Over 25 years, Dr. Jim Withers has been doing street rounds in Pittsburgh, Pennsylvania, bringing medical care to the homeless.
In 1992, Dr. Jim Withers dressed in tattered clothes and began making medical visits to people living on the streets in Pittsburgh, Pennsylvania along with a formerly homeless person serving as a guide and liaison. He was motivated by the desire to reach out to those who seemed to be excluded from mainstream health care systems despite their high rates of illness and premature death.
By listening to their stories and bearing personal witness to their suffering, Dr. Withers was profoundly moved, and he chose to devote his career to changing the way we care for the unsheltered homeless and other marginalized populations. He became inspired by the idea that this work with the poorest of the urban poor could become a “classroom of the streets,” a unique service-learning opportunity for students and other clinicians to help them better understand and practice a care philosophy he termed “reality-based medicine.”

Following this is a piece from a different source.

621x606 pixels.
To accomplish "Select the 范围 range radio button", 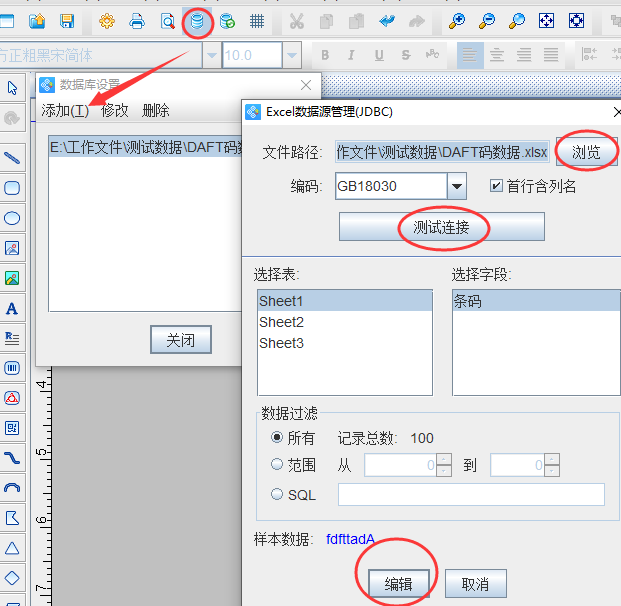I will (277, 465).
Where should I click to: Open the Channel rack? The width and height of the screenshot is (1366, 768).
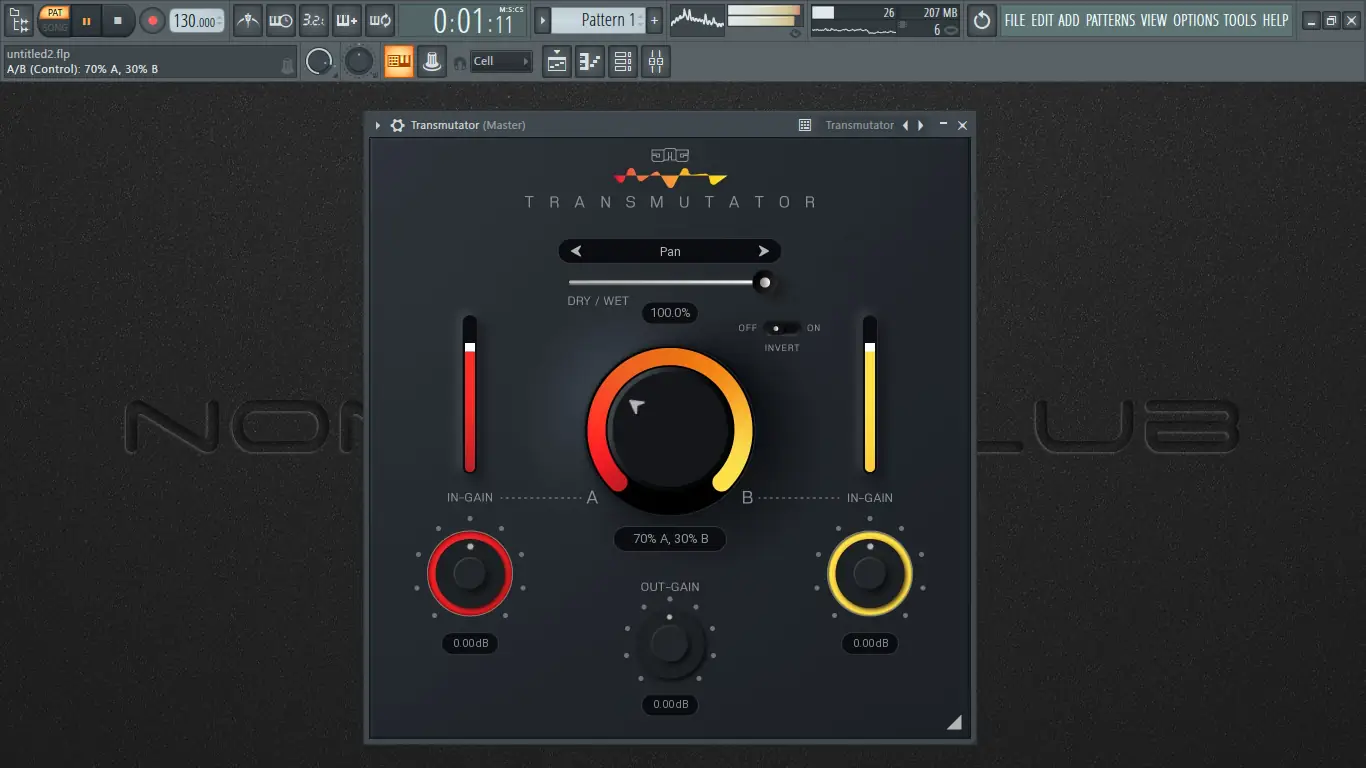(x=621, y=61)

Dr. Withers observed that because of a variety of internal and external barriers, many street homeless individuals he encountered were unable to access and navigate existing health care services. Since the mainstream health care system’s traditional care models were not particularly sensitive or adaptable to their unique realities of life, illness, and circumstance, the street homeless were being effectively excluded from the care they desperately needed.

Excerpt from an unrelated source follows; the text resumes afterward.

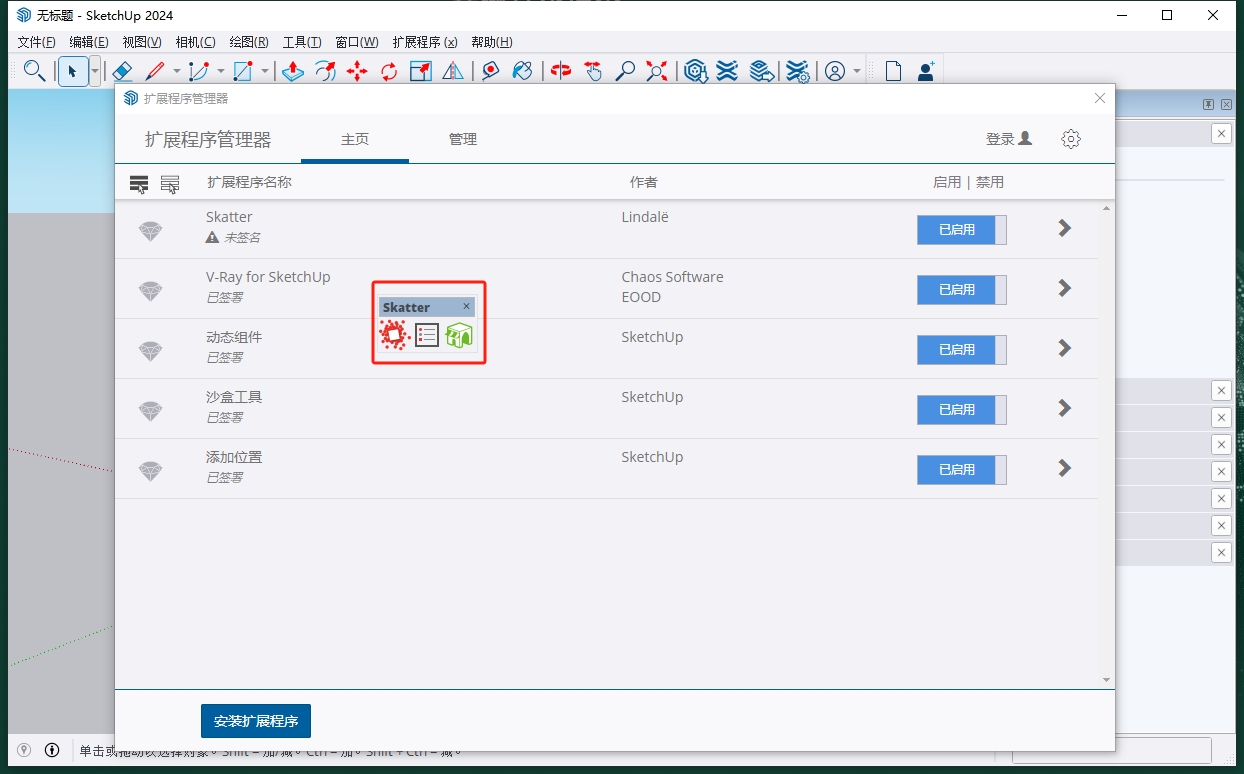The height and width of the screenshot is (774, 1244).
Task: Disable the Skatter extension toggle
Action: click(961, 230)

Instead, as Dr. Withers learned, they required a more patient-centered, relationship-focused, and culturally-sensitive care model that vows to meet and work with each patient in the context of his or her unique reality and on his or her own terms. This evolving care model emphasized compassion, creativity, and collaboration in the development of individualized engagement and treatment strategies.
To help weave back together with the frayed ends of his patients’ health care with these ideals in practice, Dr. Withers, with the support of The Mercy Hospital of Pittsburgh, founded Operation Safety Net (OSN), a local organization that has garnered international acclaim as an exemplary Street Medicine program, and in whose image numerous other programs around the world have been created and improved.